Когда Володя уходил из дома на завод, не было у него ощущения, что он идёт из семьи на работу. А вроде бы получалось так, что идёт он тоже в семью.
Как ни странно, но именно здесь, где, казалось бы, Володе не надо было применять столько физических сил и работа была интересней слесарной, спина ныла от усталости. К концу смены шумело в голове. Как же его при этом тянуло ко сну!..
"Ведь эта работа легче, легче, - говорил про себя Володя, - прижимай только резец, следи за бородкой, меняй гильзы, и всё. А там - налегай на ножовку, прижимай напильник изо всех сил и двигай им, сдирай железную шкуру болванки. Почему же там не так уставал?.." И холоднее было в слесарном цеху. Но это не тревожило. За смену раз-другой Володе приходилось пойти в кладовую за инструментом; там печурка жарко натоплена - поднесёт к ней руки, поворочается спиной, боками, грудью и, смотришь, согрелся. Короткий перерыв в работе, а всё ж таки отдых. А вот от токарного станка - ни на шаг. И всё время следи и следи за резцом и бородкой. Зазеваешься на мгновение - брак. И фронт получит меньше на один снаряд.
Вот откуда усталость.
Лисунов это понимал и как-то спросил:
- Володя, а не тяжело тебе?
Володя ответил вопросом на вопрос:
- А за самолётом кто?
- Пока никто. А там подыщем, подучим. Лишь бы другой новичок брака не наделал.
- Так вы ж, Валентин Антонович, говорили, что это со мной только так повезло, что брака не было. А всегда у всех учеников брак бывает. Говорили?
- Говорил.
- Значит, надо мне тут остаться...
Всё больше и больше снарядов требовал фронт. И Володе теперь случалось спать на заводе. Четыре часа поспал, за полчаса помылся ледяной водой прямо на дворе, в эти же полчаса поел в заводской столовой - и снова к станку с красным металлическим флажком. А на красном белыми буквами: "Токарь-отличник" - и его, Володина, фамилия.

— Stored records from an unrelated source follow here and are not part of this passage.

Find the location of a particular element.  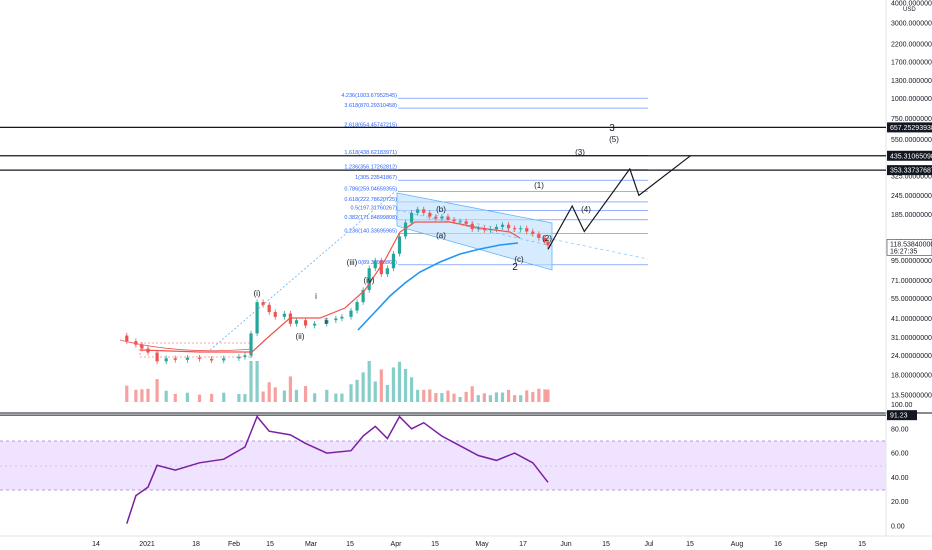

price-tick: 325.00000000 is located at coordinates (912, 176).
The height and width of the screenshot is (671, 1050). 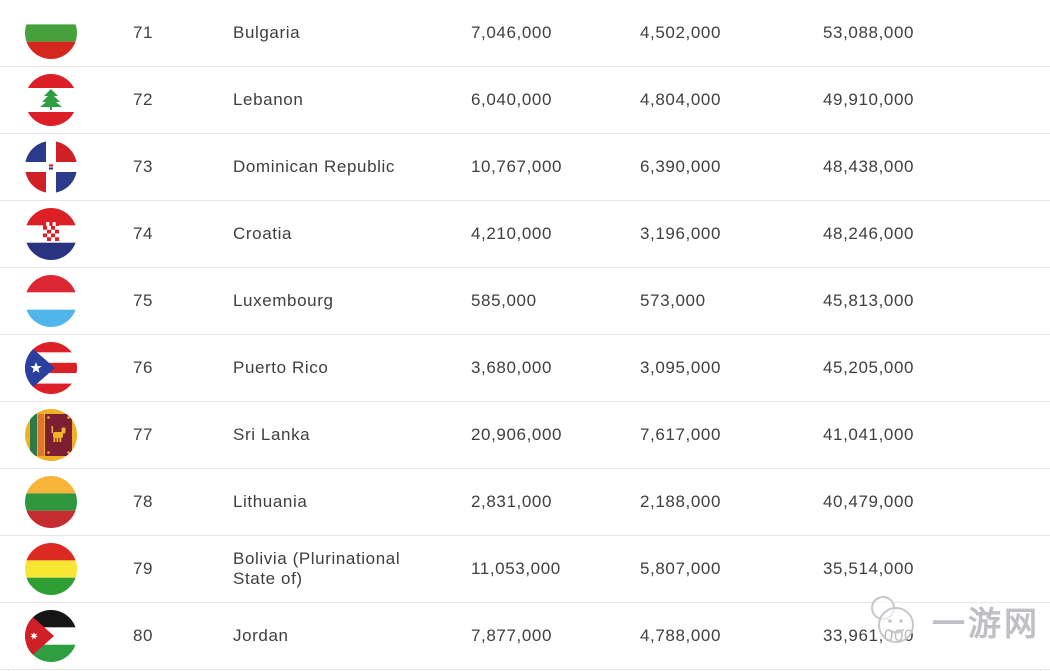 What do you see at coordinates (344, 636) in the screenshot?
I see `country-name-cell: Jordan` at bounding box center [344, 636].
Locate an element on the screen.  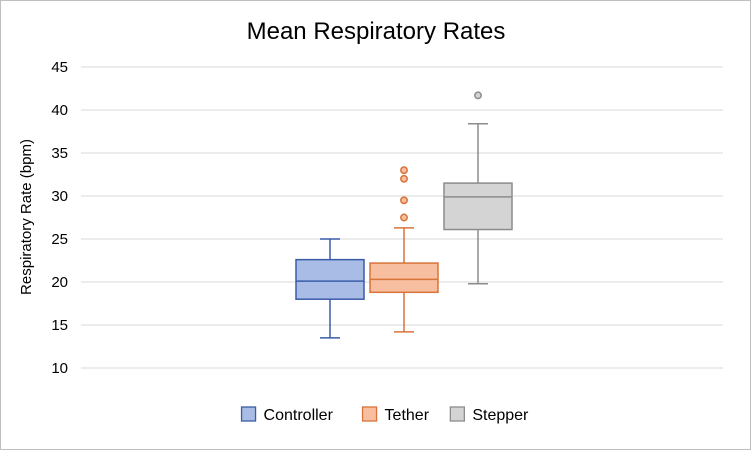
iqr-box-tether is located at coordinates (404, 278).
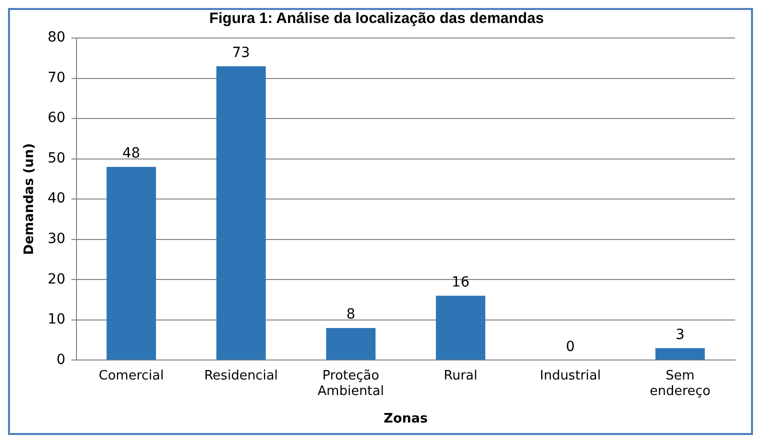  Describe the element at coordinates (57, 320) in the screenshot. I see `y-tick-label: 10` at that location.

Дома Володя бывал теперь совсем редко. Наташка бросалась к нему так стремительно, что чуть не сбивала с ног.
А вообще-то беда была с этой Наткой. Чуть только зазвонят в прихожей или хлопнут дверью, Натка обязательно кричала:
- Почтальон, почтальон! От папы письмо!
Володя останавливал сестрёнку:
- Ты же знаешь, что почтальон к нам не ходит. Она в ящик письма бросает. Ты же сама там шаришь.
- А вот и ходит, а вот и ходит!.. Когда ещё тётя Оля была, она ей приносила. Я видела.
- Так то было заказное.
- Ну и что?!
- А то.
Нет, Ната не сдавалась. Опускала голову, глаза в пол и упрямым таким голосом твердила своё, коверкая, как всегда, букву "з":
- А вот и будет! Пусть жакажное - всё равно...

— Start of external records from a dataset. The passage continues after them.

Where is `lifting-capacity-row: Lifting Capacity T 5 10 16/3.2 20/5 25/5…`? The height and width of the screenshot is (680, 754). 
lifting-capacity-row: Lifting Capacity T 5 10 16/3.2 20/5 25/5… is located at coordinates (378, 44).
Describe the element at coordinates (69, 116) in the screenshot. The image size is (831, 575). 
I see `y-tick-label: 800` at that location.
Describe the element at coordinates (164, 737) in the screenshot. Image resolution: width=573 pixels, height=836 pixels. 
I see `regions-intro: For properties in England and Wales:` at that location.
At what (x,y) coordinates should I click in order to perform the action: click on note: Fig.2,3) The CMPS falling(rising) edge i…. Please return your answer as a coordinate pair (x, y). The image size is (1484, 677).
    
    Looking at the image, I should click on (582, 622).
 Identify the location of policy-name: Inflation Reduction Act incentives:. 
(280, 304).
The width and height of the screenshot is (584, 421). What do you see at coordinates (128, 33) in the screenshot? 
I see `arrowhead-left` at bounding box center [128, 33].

Но писем от Матвея Тимофеевича не было.
Однажды утром, когда на дворе стоял только недавно ещё наступивший ноябрь, пришла настоящая зима. Володя увидел сквозь окошки, перекрещённые бумажными полосками, в утренних сумерках снежную круговерть. Небольшой был снежок, но очень уж ранний.
Володя одевался совсем бесшумно, чтобы не разбудить маму: она ведь, кроме работы, ходила ещё рыть противотанковые рвы. И вот сейчас отсыпалась, обняв рукой посапывающую Натку. Вчера вечером Галина Фёдоровна вернулась домой очень поздно и сказала Володе:
- Сегодня рыли совсем близко от вокзала. Женщины говорили, что он хвастает - парадом пройдёт по Москве.

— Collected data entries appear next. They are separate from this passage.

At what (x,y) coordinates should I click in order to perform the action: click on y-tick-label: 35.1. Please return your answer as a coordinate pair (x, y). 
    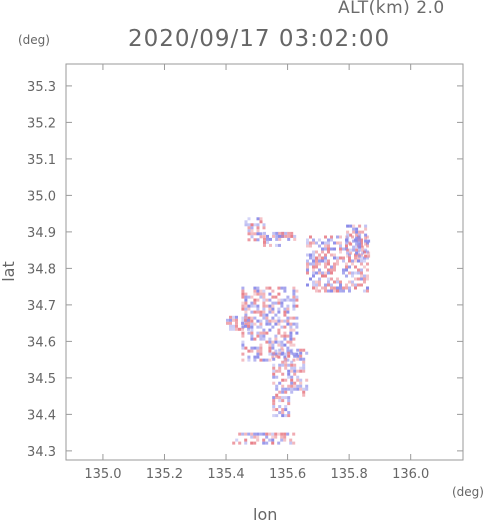
    Looking at the image, I should click on (42, 160).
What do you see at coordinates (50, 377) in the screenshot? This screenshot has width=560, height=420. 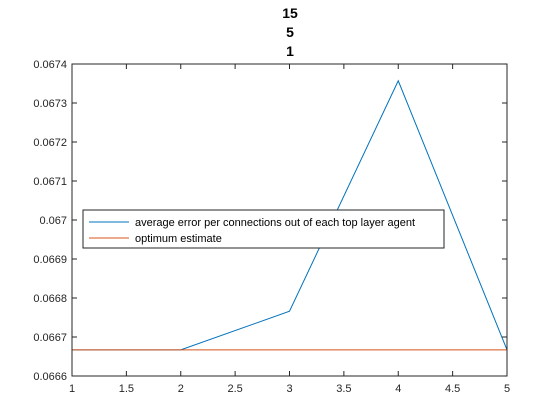 I see `y-tick-label: 0.0666` at bounding box center [50, 377].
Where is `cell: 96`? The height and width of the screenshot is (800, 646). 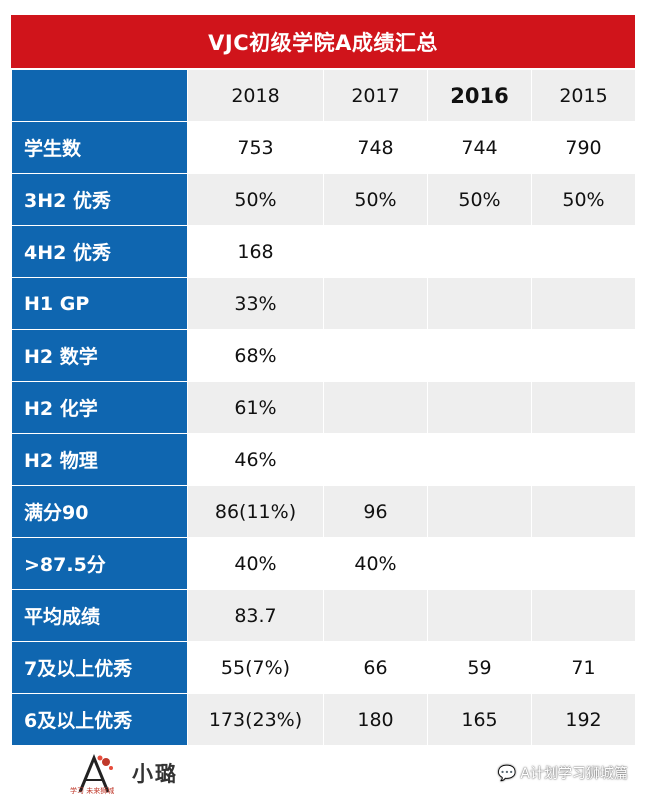 cell: 96 is located at coordinates (376, 512).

"Он" - это известно было: Гитлер. Он и вправду бросил на Москву такую тучу самолётов, танков, солдат, что уже на окраинах слышны были тяжёлые вздохи наших орудий, которые защищали Москву.
Да, в тот по-зимнему ноябрьский день войска действительно прошли парадом по Красной площади. Только не гитлеровцы это были, а наша Красная Армия, в шапках-ушанках, запорошённых снегом, с винтовками и всем боевым снаряжением. Они пришли прямо с передовой...
Седьмого ноября тысяча девятьсот сорок первого года после парада наши бойцы, наши танки и орудия вернулись на фронт. Это они, защитники Москвы, передавали от бойца к бойцу как пароль: "Отступать некуда - позади Москва".
Об этом параде Красной Армии Володя узнал на заводе.
Тут от станочника к станочнику передавали:
- Наш был парад на Красной площади. Наш!
В эти ноябрьские и декабрьские дни сорок первого года фашисты дрогнули и покатились назад. А ведь перед этим прошли по многим странам Европы...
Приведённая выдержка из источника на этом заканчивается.